■ **CHALLENGE**
Find every line in the items below that contains the word "screenshot", matching case exactly, and copy each of those lines.

Word and element locating items
────

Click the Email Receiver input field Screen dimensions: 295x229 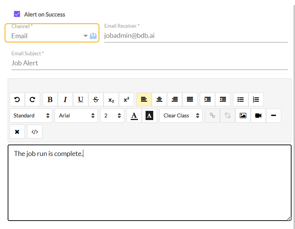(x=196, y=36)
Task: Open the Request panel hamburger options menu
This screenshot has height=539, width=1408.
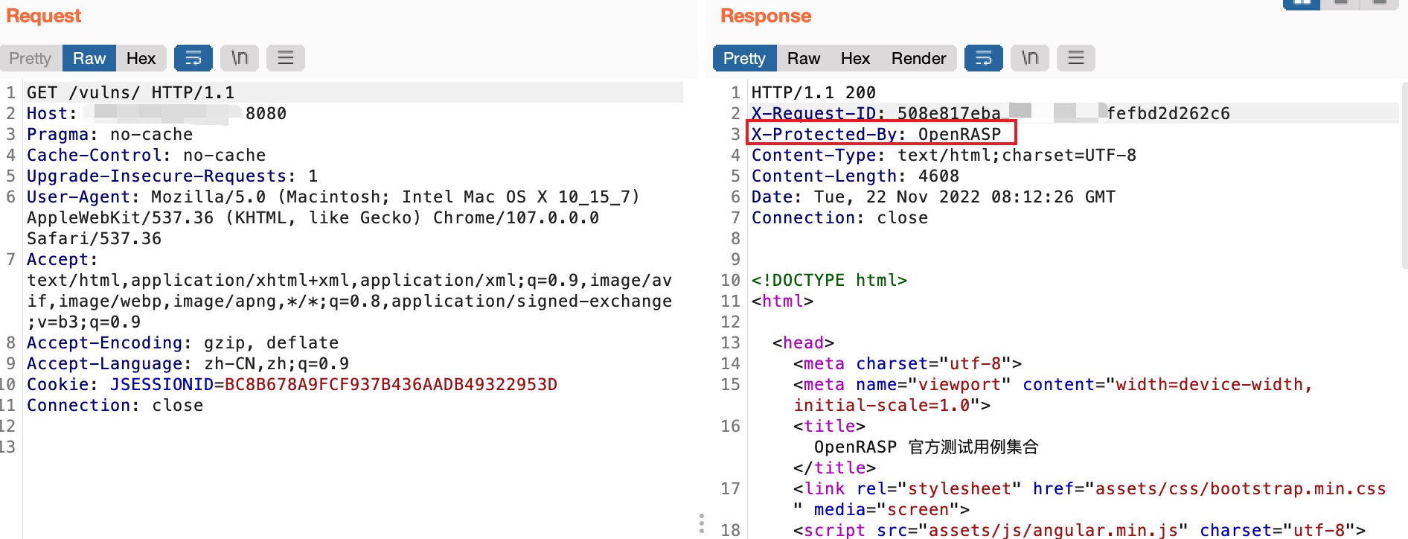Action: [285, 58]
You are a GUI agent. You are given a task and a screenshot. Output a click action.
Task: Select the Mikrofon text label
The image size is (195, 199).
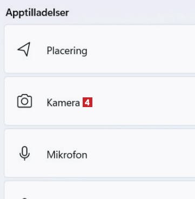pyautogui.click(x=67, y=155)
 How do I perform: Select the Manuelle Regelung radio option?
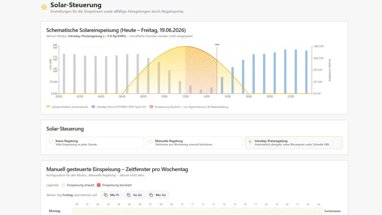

────

■ **FULL OUTPUT**
This screenshot has height=539, width=1408.
You are a GUI agent. You are given a task and a screenshot. Output a click action.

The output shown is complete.